Do not smoke!

Living Well in Myanmar

Do Not Smoke!

Seriously, do not smoke.  

If you’re 20, smoking will slow your recovery from injury.  If you’re 30, it increases your chance of breast cancer.  If you’re 40, smoking compromises the longevity of you heart, lungs, brain, kidney, bladder, etc.  And it gets worse as you get older.

Living in Myanmar is not good for a smoking habit.  Cigarettes are cheap, the ingredients are low quality, smoking is allowed most places, social stigma is rare, and public health campaigns are minimal.  As a doctor I find that everyone knows that smoking is bad.  Therefore my conversations with patients are usually about if, when, and how to stop smoking. 

The timing of quitting is dependent on both the willingness and the confidence of the smoker.  For example, I ask patients to tell me “On a scale 1 to 10, what is your desire to stop smoking?” and “On a scale of 1 to 10 what is your confidence in being able to stop?”  This helps us start the discussion.  An unwilling and non-confident person needs a reminder of the dangers of smoking.  Someone who wants to stop but has low confidence may need help creating a quit plan.

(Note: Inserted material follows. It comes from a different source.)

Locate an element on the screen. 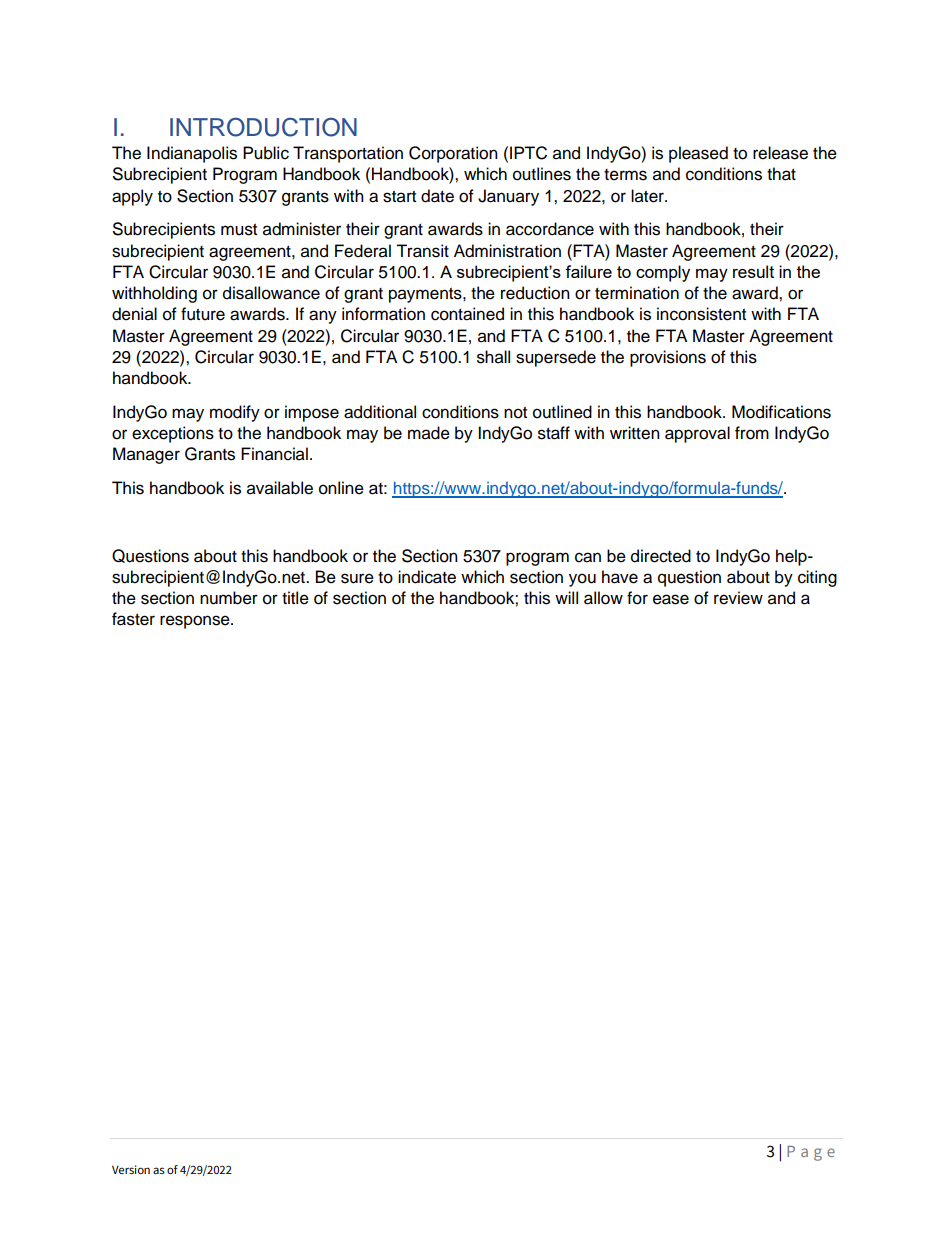 This screenshot has width=952, height=1233. review is located at coordinates (738, 598).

Doctors think about planning to stop smoking in two ways – physiologically and behaviorally.  First, the smoker is biochemically addicted to nicotine.  Each cigarette prevents the onset of physical and mental agitation.  We treat this addiction by adding up daily tobacco consumption and then offering a matching dose of replacement gum or patches.

At the same time the smoker is addicted to the process of smoking a cigarette.  Certain places and certain times trigger the desire for a cigarette.  We treat this addiction by changing daily behaviors.  The physical environment associated with smoking has to be altered.  This means moving the chair you smoke in, putting a photo of your kid in the car, visiting a different tea shop, or avoiding the shop that sells you cigarettes.  Ashtrays and lighters are thrown out.  Also we need to have alternative small pleasurable activities at the ready for the times when we usually smoke – cough drops, a game on the phone, a friend to call, a healthy snack.

I ask my patients to pick a quit date, which we circle on the calendar, and then tell to family, friends, co-workers, etc.  The hope is to create a sense of obligation that makes success more likely.  On the quit date everyone calls the patient to congratulate them on stopping smoking.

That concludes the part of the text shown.